* **Task directions**
Would you please repeat exactly the entries below, starting at the line with "828x509 pixels. At" and ending at the line with "The width and", and nothing outside that range? Leave out the pictures.

* **Records supplied**
○ ○ ○ ○

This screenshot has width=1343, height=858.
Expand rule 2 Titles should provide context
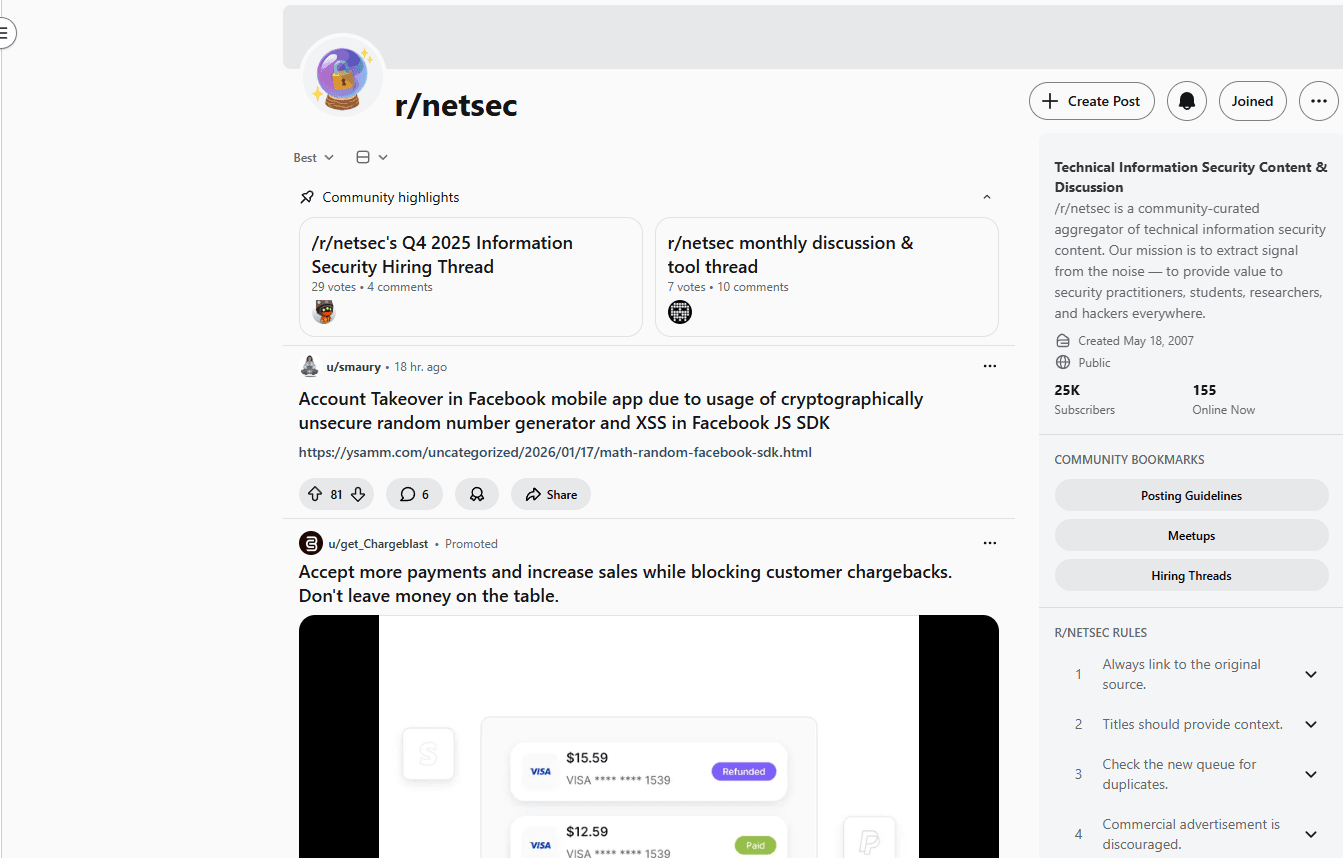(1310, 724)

○ ○ ○ ○

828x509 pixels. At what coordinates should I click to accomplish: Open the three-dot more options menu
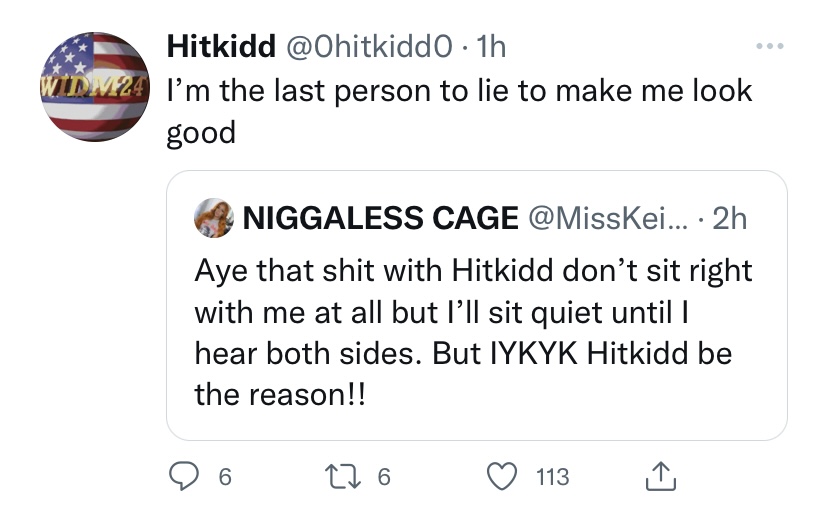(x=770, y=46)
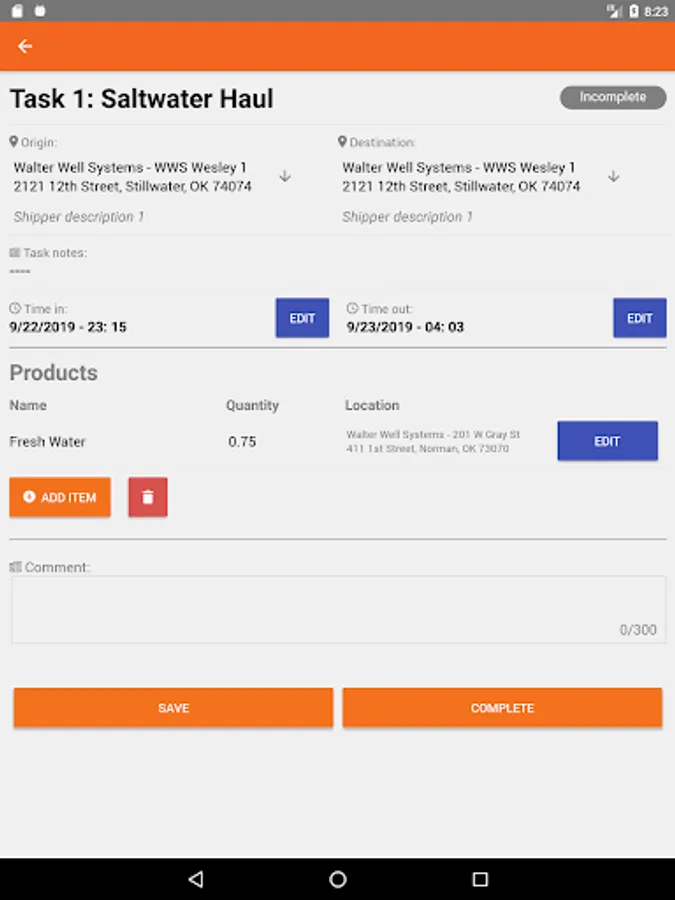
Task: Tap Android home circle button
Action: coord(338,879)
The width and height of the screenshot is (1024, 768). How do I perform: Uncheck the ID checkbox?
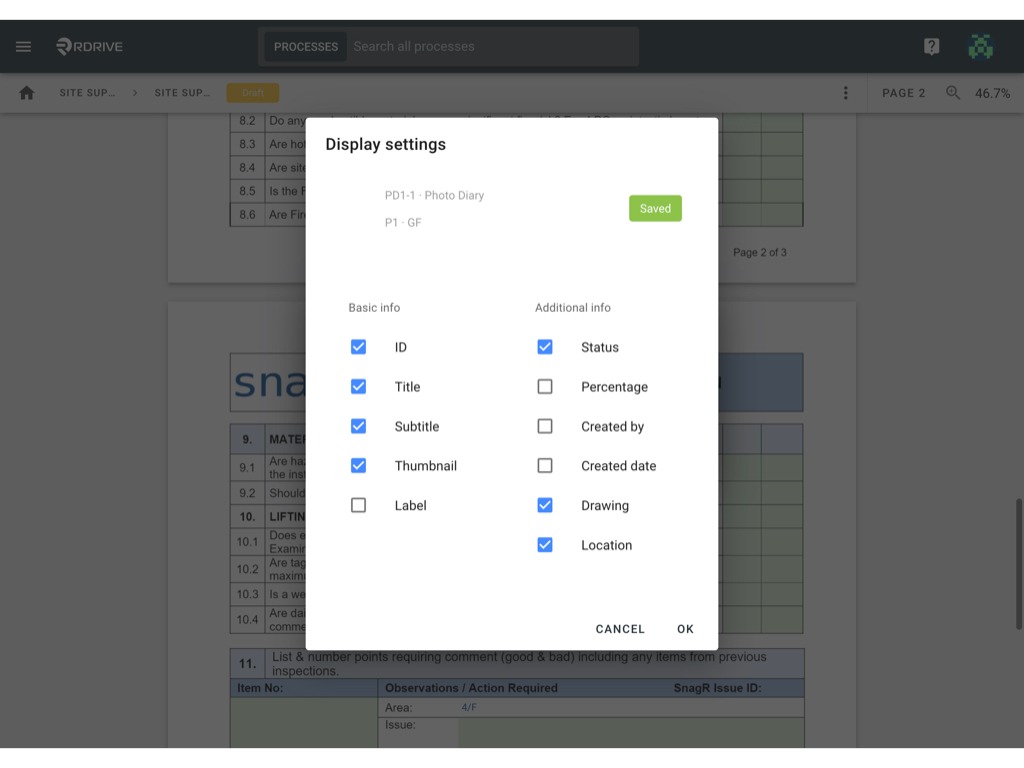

○ ○ ○ ○

* **Task solution**
828x509 pixels. At what coordinates should I click to accomplish: Open the three-dot more options menu
(x=770, y=46)
Task: Tap Android home circle button
Action: coord(338,879)
The width and height of the screenshot is (1024, 768). How do I perform: Uncheck the ID checkbox?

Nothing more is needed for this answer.